So what’d we learn from today’s Senate Armed Services Committee hearing? For one, we learned what an MRAP is (a “Mine Resistant Ambush Protected” vehicle). And also, that neither Army Chief of Staff Gen. George Casey (pictured) or Army Sec. John McHugh care much about seeing this Don’t Ask Don’t Tell thing through.
In October, McHugh hinted to reporters that he’d back a DADT repeal. At the time, we called it “huge.” But responding to the committee’s Chairman Sen. Carl Levin and DADT pointman Sen. Joe Lieberman, neither McHugh nor Casey gave much evidence that they were behind a repeal as forcefully as, say, Adm. Mike Mullen. Moreover, neither recommended a temporary moratorium on DADT investigations and dismissals, which Sen. Kirsten Gillbrand (who does not sit on the committee) is trying to push through.
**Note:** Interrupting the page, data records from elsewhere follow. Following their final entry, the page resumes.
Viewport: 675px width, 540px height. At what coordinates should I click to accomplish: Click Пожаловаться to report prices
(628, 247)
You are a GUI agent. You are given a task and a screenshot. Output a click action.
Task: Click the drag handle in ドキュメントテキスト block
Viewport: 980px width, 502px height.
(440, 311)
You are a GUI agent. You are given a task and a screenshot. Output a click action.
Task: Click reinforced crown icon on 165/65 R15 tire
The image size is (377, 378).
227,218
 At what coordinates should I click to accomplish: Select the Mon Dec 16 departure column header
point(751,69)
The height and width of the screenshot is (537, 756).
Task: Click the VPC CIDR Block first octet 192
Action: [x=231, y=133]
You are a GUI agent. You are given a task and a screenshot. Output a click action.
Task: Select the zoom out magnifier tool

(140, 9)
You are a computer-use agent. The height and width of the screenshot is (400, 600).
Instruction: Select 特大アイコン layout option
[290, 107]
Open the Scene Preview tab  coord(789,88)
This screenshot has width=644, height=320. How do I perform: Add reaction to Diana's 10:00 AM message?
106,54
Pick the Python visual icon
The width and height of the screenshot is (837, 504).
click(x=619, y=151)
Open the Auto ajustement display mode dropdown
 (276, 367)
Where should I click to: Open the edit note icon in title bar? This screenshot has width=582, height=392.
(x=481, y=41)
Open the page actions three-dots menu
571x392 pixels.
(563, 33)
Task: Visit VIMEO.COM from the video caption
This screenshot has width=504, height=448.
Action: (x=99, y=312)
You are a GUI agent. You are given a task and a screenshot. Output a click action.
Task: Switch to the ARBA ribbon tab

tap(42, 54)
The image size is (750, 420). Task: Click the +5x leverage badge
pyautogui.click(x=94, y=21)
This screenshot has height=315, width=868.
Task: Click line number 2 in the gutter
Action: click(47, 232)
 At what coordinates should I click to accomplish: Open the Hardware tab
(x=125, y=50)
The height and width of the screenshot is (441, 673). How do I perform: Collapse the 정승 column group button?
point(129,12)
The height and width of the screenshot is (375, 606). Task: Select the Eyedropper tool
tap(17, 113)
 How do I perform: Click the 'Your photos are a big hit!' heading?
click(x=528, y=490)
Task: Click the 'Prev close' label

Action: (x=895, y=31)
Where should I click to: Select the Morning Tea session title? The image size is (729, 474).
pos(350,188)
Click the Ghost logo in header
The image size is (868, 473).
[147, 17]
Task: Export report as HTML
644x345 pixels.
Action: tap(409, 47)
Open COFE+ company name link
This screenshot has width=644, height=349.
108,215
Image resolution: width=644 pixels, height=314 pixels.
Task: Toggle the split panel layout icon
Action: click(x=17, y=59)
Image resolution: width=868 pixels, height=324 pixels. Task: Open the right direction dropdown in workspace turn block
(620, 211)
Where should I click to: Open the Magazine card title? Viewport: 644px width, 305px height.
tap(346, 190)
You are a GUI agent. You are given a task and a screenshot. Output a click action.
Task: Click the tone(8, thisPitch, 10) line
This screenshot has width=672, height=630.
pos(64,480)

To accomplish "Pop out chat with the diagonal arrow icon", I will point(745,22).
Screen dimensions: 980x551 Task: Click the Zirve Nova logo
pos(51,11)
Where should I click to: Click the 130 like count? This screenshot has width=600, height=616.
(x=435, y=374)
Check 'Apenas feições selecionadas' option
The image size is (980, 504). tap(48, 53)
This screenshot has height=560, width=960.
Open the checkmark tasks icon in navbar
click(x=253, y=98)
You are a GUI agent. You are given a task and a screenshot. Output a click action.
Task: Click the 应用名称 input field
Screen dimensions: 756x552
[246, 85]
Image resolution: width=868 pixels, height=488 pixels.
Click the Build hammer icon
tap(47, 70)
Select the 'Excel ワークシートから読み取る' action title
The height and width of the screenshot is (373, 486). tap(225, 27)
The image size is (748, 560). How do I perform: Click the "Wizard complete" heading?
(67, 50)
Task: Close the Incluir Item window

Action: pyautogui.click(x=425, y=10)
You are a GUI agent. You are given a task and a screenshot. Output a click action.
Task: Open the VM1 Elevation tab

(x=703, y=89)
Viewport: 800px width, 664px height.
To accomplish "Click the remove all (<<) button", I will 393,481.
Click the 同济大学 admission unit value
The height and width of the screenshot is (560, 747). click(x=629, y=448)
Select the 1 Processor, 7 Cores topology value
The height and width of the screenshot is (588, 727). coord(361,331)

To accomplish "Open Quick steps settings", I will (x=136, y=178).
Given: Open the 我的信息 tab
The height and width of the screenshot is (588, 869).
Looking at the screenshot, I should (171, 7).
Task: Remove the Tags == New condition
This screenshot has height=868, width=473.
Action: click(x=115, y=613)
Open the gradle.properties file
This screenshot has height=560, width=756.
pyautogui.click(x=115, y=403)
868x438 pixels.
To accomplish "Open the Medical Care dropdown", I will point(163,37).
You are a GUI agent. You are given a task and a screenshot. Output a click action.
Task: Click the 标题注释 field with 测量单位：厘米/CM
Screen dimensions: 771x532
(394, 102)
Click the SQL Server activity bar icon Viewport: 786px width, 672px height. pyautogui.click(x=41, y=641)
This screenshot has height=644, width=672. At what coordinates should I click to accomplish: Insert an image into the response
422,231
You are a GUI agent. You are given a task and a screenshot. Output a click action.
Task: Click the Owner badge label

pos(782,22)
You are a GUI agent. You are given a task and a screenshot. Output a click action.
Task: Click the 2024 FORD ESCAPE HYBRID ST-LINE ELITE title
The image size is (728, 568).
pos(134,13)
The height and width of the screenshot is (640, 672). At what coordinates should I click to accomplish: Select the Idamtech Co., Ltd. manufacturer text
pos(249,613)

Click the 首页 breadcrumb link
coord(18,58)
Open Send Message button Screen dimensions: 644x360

A moratorium “would complicate the whole process” of a possible DADT repeal, says Casey.
And you should expect the Senate’s committee to listen to them on this. While lawmakers may want DADT killed, in the meantime we expect them to follow the military leaders’ guidance. Which means, without Obama mute on an executive order to halt dismissals, a temporary moratorium appears DOA. Which means DADT won’t be repealed — and gay soldiers will continue to be investigated — until Congress repeals the law in full.
Which likely won’t come until next year.